§ Article
-- -- --

How to subtract previous value in a column with calculation of other column on SQL server

I have a requirement for a table as shown below. As you can see mgt_year,tot_dflt_mgt and to_accum_mgt columns. In year column where its 2016 the value is 20 and accum value is 600. What I want is that when I do
(to_accum_mgt - tot_dflt_mgt)
I want this calculated result in previous row as shown in the table below. Then this calculated result i.e. 580 is used for subtracting 9 like (580 - 9) for year 2015 and so on for all trailing years. I have done this in excel and also in Oracle thanks to #mathguy, but how to achieve this result in SQL server. I have tried to use this SQL server but its not working.
Please forgive My bad English and noob formatting.
My table t:
line_seg MGT_YEAR TOT_DFLT_MGT TOT_ACCUM_MGT
--------- -------- ------------ ------------
A 2013 10
A 2014 15
A 2015 9
A 2016 20 600
B 2013 10
B 2014 15
B 2015 8
B 2016 20 500
Oracle Solution:
select mgt_year, tot_dflt_mgt,
max(tot_accum_mgt) over () -
nvl( sum(tot_dflt_mgt) over
(order by mgt_year
rows between 1 following and unbounded following)
, 0 ) as tot_accum_mgt
from t;
but I am unable use this in SQL Server.

-- -- --

§ Information provided
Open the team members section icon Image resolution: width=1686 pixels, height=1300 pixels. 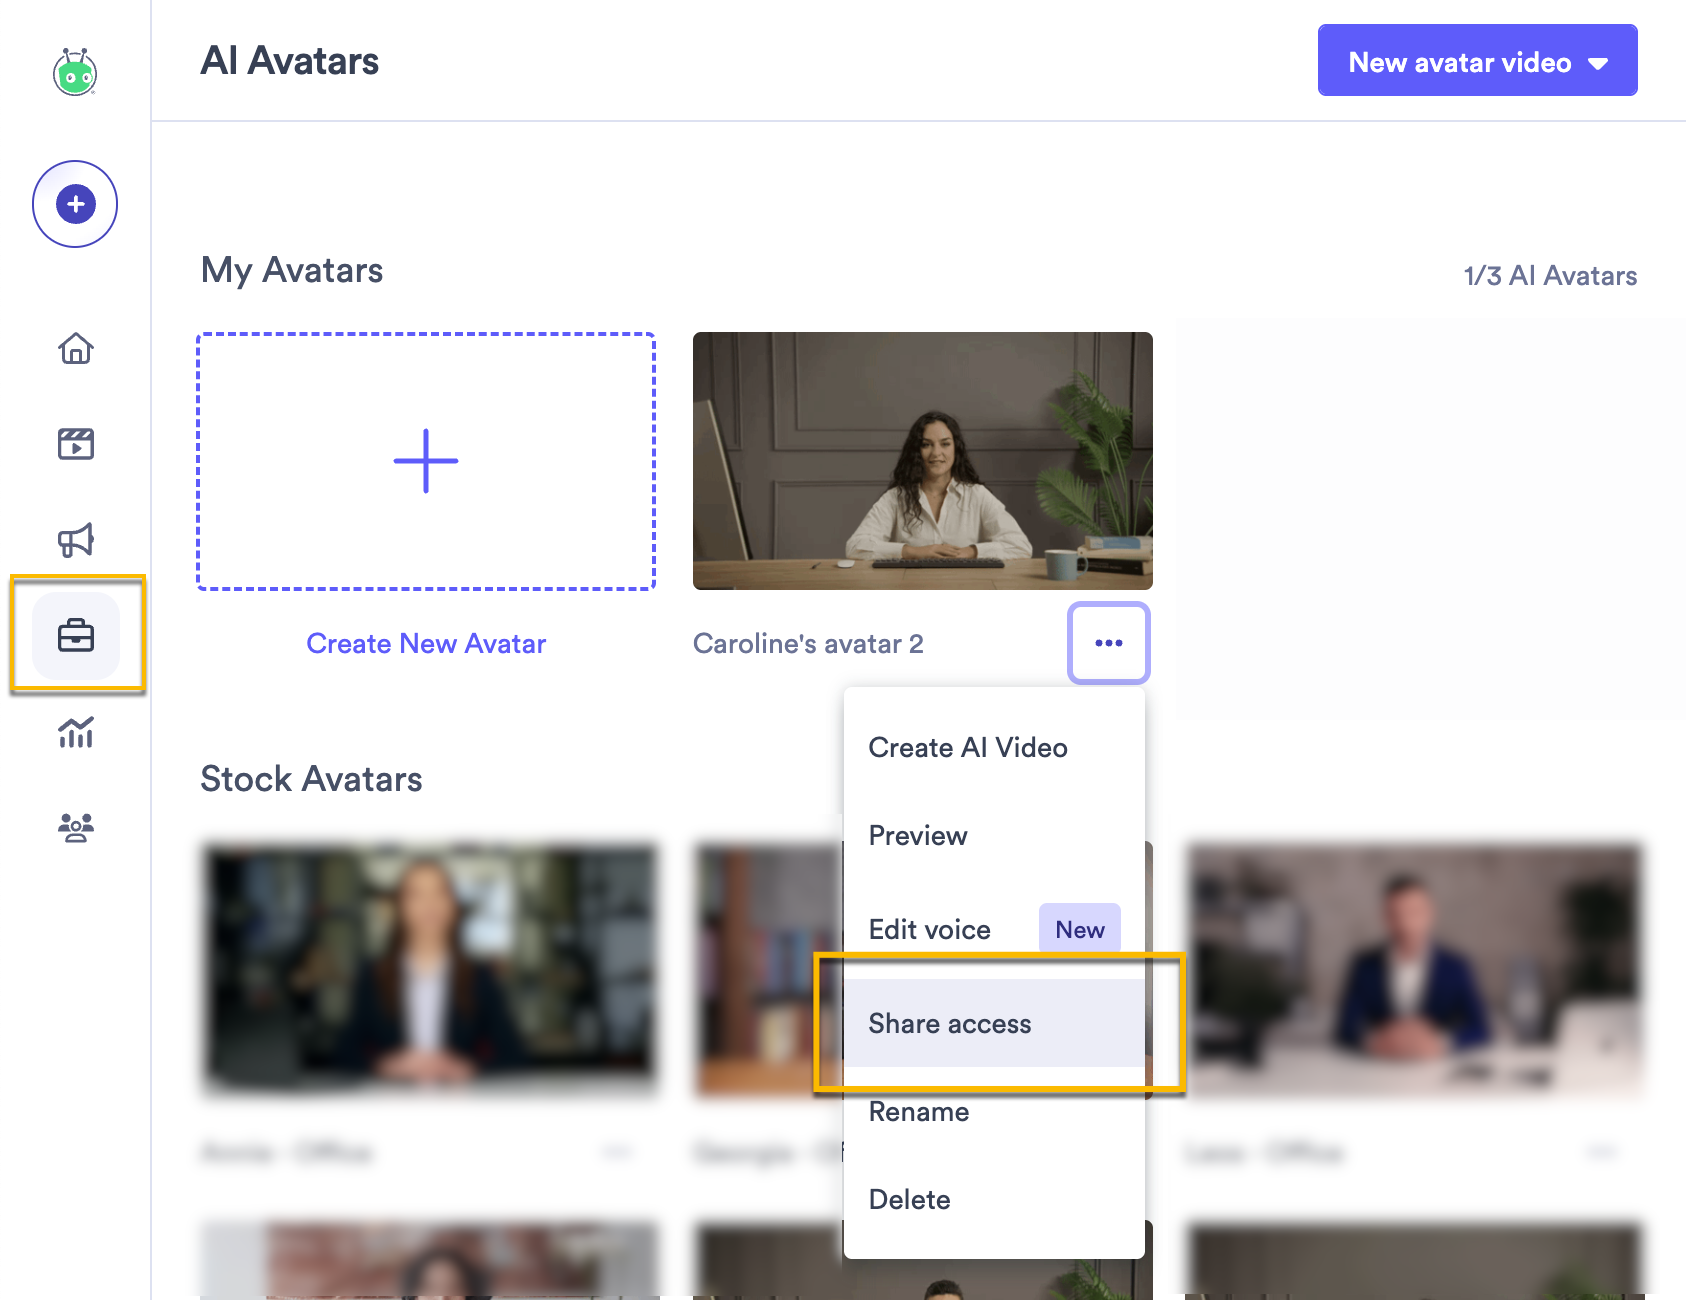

-- -- --

§ Tasks to complete
A - Copy the SQL Server question, everything from "How to subtract" down to "its not working.", switching each "Oracle" for "PostgreSQL".
B - Carry the SQL Server subtraction question forward from the point where it stops.

§ Per-task outputs
A -
How to subtract previous value in a column with calculation of other column on SQL server

I have a requirement for a table as shown below. As you can see mgt_year,tot_dflt_mgt and to_accum_mgt columns. In year column where its 2016 the value is 20 and accum value is 600. What I want is that when I do
(to_accum_mgt - tot_dflt_mgt)
I want this calculated result in previous row as shown in the table below. Then this calculated result i.e. 580 is used for subtracting 9 like (580 - 9) for year 2015 and so on for all trailing years. I have done this in excel and also in PostgreSQL thanks to #mathguy, but how to achieve this result in SQL server. I have tried to use this SQL server but its not working.

B -
required output
line_seg MGT_YEAR TOT_DFLT_MGT TOT_ACCUM_MGT
--------- -------- ------------ ------------
A 2013 10 556
A 2014 15 471
A 2015 9 580
A 2016 20 600
B 2013 12 457
B 2014 15 472
B 2015 8 480
B 2016 20 500
select *,
(sum(TOT_ACCUM_MGT) over()) -
(sum(TOT_DFLT_MGT ) over (order by TOT_DFLT_MGT )) as somecolname
from
table
Put Row_number() and self join it with the previous row on (a.ID = b.ID) and (a.row_num = b.row_num - 1)
OR
You can use lag() function
Please try the following query. I assumed that you are using 2012+ version of SQL Server. If not, please change the FIRST_VALUE to SUM -
SELECT t1.line_seg, t1.mgt_year, t1.[tot_dflt_mgt]
, FIRST_VALUE(t1.tot_accum_mgt) OVER(PARTITION BY t1.[line_seg] ORDER BY t1.mgt_year DESC)
- ISNULL(SUM(t2.[tot_dflt_mgt]) OVER(PARTITION BY t2.[line_seg] ORDER BY t2.mgt_year DESC), 0) AS tot_accum_mgt
FROM [dbo].[t] AS t1
LEFT JOIN [dbo].[t] AS t2 ON (t2.line_seg = t1.line_seg AND t2.mgt_year = t1.mgt_year + 1)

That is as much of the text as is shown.